The Software is being made available to you in strict confidence. You agree to maintain the confidentiality of the Software and Documentation and any and all trade secrets or other proprietary or confidential information contained in the Software and Documentation (collectively, the “Confidential Information”) to the degree exercised by you with respect to your own proprietary and confidential materials or to a reasonable degree, whichever is greater. You further agree not to disclose any Confidential Information to any third parties without our written consent and to inform any of your agents and employees who will be using or evaluating the Software of their obligations to maintain the confidentiality of the Confidential Information. Notwithstanding the foregoing, your obligation of confidentiality hereunder shall not apply to any information
(a) which, at the time of disclosure, is publicly available or in the public knowledge;
(b) which, after disclosure, lawfully becomes part of the public knowledge through publication or otherwise, but through no fault of yours;
(c) which you possess at the time of the disclosure of such information by us to you and which was not acquired, directly or indirectly, from us; or
(d) acquired by you from a third party who has a right to disclose such information.
The obligations set forth in this section shall survive the termination of this Agreement.
10. Indemnification.
You hereby agree to indemnify, defend and hold us, our officers, directors, employees and agents harmless from and against any and all claims, actions, causes of action, demands or expenses (including, but not limited to, attorneys’ fees) relating to or arising from your use of the Software; provided, however, that this indemnification provision shall not apply to claims that the Software or Documentation, as provided by us to you, violates the intellectual property rights of a third party.
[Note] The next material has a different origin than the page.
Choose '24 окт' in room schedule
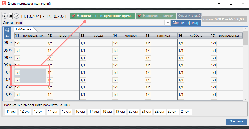This screenshot has height=129, width=249. click(x=186, y=111)
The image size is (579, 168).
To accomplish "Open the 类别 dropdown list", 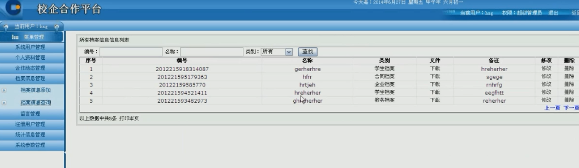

The obligations set forth in this section shall survive the termination of this Agreement.
11. Notice of Patent and Copyright.
This Software and Documentation are protected by United States patent and copyright laws and international treaties. Copies are to be made only in accordance with Section 6(b) hereof.
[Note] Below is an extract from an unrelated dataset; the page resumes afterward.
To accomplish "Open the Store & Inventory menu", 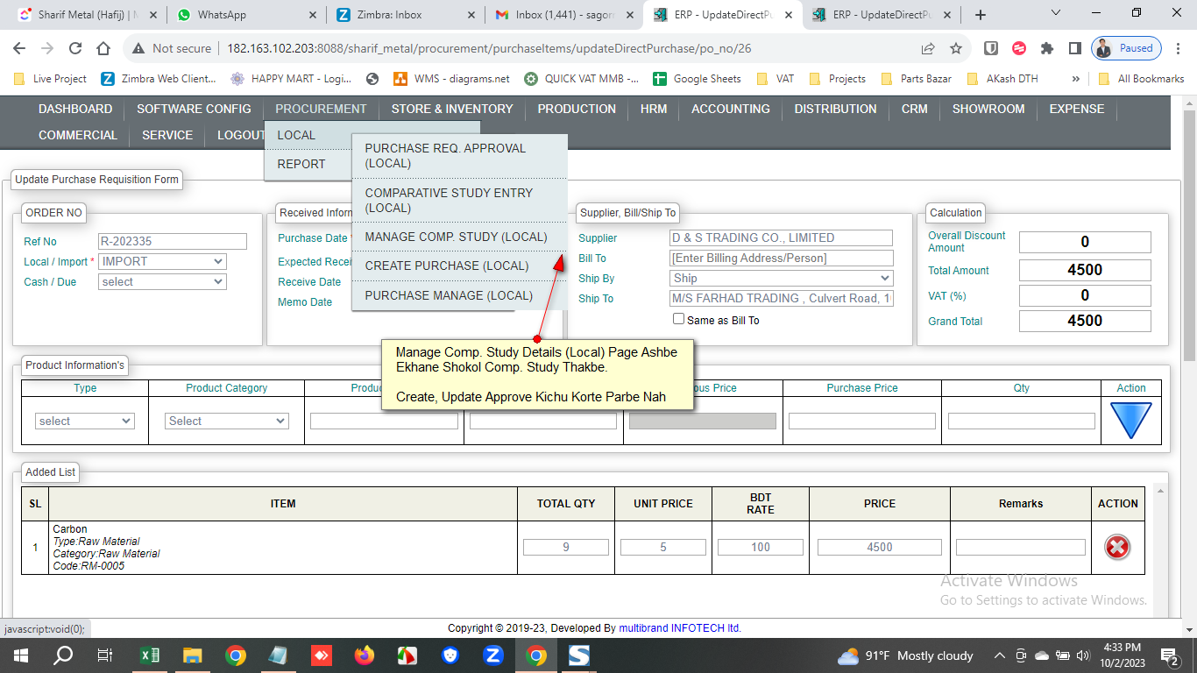I will pos(452,109).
12. Trademarks and Proprietary Names.
“HelixTree,” “SNP & Variation Suite,” “ChemTree,” “Optimus RP,” “Accelerating the Quest for Significance,” and “The power of personalized medicine” are trademarks of Golden Helix, Inc. Any other product names mentioned in Documentation may be trademarks or proprietary names of other corporations and are used in Documentation for identification purposes only.
13. Miscellaneous Provisions.
(a) This Agreement supersedes any and all prior negotiations, understandings, proposals or verbal agreements and any other communications between us relating to the subject matter of this Agreement.
(b) This license agreement may be modified only by a written agreement signed by you and us.
(c) This Agreement is governed by the laws of the state of Montana.
(d) You agree to submit to the personal jurisdiction of a state or federal court in Montana in the event that you breach this Agreement.
(e) This Agreement may not be assigned without our prior written consent, which shall not be unreasonably withheld.
(f) In the event that either party materially breaches this Agreement, the non-breaching party shall be entitled to recover from the breaching party its reasonable attorneys’ fees incurred in pursuing a claim or claims against the breaching party, regardless of whether a lawsuit is actually filed.
BY CLICKING THE “I ACCEPT LICENSE AGREEMENT” BOX BELOW, YOU ACKNOWLEDGE THAT YOU HAVE READ AND UNDERSTAND THIS AGREEMENT, AND YOU AGREE TO BE BOUND BY ITS TERMS.